= Written task =
Extract every line of the rows below that contains the string "header", matching case exactly.

= Stored data =
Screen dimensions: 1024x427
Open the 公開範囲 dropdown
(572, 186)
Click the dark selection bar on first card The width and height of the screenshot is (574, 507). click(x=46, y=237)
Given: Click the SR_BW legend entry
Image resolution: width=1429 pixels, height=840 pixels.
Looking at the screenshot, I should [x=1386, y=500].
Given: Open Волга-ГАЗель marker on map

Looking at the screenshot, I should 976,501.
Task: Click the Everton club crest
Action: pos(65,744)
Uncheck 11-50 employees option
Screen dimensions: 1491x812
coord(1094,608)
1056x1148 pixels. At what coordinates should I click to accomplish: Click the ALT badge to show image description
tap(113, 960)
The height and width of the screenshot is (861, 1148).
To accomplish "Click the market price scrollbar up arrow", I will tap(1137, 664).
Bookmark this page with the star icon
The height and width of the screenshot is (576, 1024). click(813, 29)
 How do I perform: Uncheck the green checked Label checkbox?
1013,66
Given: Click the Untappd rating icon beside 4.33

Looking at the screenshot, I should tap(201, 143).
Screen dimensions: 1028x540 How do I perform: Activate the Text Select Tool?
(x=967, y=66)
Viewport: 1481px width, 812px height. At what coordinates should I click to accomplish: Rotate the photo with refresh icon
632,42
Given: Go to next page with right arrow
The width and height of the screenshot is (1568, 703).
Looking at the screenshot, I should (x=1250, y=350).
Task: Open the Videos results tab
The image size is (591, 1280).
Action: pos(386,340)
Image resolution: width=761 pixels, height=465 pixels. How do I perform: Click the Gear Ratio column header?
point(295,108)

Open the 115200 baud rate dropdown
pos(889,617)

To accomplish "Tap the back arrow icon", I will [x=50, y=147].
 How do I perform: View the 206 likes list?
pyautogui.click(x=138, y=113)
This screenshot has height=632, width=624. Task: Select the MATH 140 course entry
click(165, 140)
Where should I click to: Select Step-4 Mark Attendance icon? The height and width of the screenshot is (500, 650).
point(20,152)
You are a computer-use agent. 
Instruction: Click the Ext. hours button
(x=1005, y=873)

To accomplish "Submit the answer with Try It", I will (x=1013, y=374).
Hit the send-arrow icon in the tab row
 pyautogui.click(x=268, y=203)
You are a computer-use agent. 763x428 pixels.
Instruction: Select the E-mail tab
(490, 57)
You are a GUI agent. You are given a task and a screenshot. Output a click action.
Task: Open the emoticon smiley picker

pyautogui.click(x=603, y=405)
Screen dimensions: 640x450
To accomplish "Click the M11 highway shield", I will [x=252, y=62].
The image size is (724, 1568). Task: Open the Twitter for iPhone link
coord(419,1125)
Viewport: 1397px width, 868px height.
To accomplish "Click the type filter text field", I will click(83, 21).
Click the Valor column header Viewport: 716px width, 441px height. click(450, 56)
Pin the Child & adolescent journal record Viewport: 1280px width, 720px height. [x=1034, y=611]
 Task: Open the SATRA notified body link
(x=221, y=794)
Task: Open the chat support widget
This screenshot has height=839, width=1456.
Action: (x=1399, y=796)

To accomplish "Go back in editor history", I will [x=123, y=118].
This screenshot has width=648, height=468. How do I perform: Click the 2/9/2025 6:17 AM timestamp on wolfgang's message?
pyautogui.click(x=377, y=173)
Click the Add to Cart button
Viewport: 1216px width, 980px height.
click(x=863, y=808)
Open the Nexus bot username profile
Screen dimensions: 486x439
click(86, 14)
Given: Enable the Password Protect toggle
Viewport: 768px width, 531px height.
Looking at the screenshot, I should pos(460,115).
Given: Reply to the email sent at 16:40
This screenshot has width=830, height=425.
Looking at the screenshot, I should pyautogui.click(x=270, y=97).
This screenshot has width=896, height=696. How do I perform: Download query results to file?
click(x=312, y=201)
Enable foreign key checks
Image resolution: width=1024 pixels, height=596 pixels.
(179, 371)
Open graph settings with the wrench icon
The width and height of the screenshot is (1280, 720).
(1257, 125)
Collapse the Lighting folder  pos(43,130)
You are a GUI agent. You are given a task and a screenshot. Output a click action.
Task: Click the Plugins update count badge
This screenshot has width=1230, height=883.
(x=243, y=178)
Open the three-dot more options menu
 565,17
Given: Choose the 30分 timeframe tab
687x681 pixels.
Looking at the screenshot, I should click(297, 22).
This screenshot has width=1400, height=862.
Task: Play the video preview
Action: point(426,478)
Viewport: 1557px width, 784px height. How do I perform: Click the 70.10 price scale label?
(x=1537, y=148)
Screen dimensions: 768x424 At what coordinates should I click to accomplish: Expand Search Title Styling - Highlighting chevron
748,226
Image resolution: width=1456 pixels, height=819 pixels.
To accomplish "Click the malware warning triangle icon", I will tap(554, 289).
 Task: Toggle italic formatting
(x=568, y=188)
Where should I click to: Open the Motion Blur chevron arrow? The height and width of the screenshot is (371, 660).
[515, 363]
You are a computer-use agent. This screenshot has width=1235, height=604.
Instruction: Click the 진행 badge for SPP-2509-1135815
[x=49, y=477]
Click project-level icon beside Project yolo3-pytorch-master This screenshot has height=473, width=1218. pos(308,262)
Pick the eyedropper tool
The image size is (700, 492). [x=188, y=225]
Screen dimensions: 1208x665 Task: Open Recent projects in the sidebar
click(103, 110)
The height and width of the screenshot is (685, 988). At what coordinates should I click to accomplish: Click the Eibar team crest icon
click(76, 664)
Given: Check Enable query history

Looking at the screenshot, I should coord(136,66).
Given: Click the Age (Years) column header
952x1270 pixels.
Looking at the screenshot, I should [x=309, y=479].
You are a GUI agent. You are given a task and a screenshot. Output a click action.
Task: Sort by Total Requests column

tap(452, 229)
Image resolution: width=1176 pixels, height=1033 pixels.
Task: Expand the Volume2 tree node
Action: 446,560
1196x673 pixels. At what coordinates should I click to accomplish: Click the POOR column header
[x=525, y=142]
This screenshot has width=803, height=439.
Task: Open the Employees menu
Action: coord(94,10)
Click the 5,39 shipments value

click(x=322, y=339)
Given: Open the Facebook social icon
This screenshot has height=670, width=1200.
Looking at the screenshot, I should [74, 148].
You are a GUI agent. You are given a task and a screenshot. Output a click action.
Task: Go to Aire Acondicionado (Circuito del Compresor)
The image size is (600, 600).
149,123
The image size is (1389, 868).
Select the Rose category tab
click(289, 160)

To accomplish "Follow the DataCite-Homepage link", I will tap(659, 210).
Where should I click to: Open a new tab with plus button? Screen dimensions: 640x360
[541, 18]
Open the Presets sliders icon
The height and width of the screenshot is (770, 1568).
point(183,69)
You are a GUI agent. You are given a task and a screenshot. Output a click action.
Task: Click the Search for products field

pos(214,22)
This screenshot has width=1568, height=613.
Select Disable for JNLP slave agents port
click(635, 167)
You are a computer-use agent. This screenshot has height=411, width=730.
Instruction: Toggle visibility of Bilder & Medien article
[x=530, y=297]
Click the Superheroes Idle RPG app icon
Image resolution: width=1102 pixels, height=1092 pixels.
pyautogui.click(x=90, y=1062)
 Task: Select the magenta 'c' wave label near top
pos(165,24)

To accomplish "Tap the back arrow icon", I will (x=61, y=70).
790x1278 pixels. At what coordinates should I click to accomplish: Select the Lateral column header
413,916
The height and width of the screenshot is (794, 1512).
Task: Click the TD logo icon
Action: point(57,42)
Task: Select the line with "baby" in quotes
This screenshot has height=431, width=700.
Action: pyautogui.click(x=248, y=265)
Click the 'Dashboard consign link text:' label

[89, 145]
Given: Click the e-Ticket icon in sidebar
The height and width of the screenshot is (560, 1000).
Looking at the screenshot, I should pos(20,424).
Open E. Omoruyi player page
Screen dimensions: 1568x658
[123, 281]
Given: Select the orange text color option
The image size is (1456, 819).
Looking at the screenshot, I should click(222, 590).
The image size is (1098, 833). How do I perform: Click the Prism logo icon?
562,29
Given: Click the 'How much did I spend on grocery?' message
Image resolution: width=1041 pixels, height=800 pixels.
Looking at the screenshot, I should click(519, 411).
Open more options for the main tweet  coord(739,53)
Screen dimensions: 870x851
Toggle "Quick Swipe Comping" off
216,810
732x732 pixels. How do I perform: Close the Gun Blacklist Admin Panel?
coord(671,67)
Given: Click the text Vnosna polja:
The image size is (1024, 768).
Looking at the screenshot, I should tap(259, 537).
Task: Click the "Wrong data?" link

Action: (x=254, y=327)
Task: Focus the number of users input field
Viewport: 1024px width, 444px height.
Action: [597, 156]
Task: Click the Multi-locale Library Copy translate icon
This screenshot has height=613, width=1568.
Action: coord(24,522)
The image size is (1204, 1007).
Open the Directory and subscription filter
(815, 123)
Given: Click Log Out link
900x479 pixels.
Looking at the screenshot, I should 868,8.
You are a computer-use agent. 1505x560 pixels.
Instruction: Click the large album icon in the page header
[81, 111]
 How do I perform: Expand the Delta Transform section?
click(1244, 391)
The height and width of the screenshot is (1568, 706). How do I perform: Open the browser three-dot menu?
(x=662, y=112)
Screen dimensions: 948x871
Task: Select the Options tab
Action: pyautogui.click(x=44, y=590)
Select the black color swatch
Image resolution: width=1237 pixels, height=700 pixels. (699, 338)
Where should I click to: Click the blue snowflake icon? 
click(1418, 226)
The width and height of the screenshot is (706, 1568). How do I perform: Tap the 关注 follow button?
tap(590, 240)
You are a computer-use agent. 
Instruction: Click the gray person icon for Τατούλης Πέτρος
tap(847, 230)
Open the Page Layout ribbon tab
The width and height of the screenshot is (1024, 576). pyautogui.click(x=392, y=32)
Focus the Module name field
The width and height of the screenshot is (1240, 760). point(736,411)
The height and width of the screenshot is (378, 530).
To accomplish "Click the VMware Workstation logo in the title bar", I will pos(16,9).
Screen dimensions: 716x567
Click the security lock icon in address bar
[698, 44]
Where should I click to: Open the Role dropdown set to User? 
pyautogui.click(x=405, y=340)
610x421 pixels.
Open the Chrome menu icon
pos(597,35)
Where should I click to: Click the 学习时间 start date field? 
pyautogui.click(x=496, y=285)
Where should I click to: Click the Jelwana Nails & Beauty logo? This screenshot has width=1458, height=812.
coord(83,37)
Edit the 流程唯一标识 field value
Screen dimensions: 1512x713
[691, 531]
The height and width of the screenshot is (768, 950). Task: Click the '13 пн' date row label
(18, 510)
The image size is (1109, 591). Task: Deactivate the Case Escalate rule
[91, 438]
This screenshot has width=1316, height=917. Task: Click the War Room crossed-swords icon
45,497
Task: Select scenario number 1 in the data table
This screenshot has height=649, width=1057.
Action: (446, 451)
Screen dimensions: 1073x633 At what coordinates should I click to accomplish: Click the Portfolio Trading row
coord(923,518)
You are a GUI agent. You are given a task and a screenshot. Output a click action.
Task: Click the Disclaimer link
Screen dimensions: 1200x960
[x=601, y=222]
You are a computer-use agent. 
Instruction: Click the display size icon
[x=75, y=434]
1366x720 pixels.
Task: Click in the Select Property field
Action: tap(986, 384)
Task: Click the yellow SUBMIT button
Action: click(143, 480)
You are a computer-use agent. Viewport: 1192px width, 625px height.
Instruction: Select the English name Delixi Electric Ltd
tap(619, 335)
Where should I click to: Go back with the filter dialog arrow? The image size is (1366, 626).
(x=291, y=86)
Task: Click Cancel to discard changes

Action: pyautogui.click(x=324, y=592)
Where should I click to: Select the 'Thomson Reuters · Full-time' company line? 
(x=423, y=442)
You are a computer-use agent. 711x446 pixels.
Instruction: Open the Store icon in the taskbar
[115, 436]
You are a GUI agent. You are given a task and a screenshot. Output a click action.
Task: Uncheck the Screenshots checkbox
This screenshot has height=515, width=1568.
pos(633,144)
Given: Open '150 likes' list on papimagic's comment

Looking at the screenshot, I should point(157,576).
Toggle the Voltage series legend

= Expected answer =
Image resolution: width=761 pixels, height=465 pixels. How do I perform: Click the Gear Ratio column header?
Click the Valor column header Viewport: 716px width, 441px height. click(450, 56)
Given: Click the Age (Years) column header
1196x673 pixels. At what coordinates should I click to accomplish: Click the POOR column header
790x1278 pixels. At what coordinates should I click to accomplish: Select the Lateral column header
Instruction: Click the large album icon in the page header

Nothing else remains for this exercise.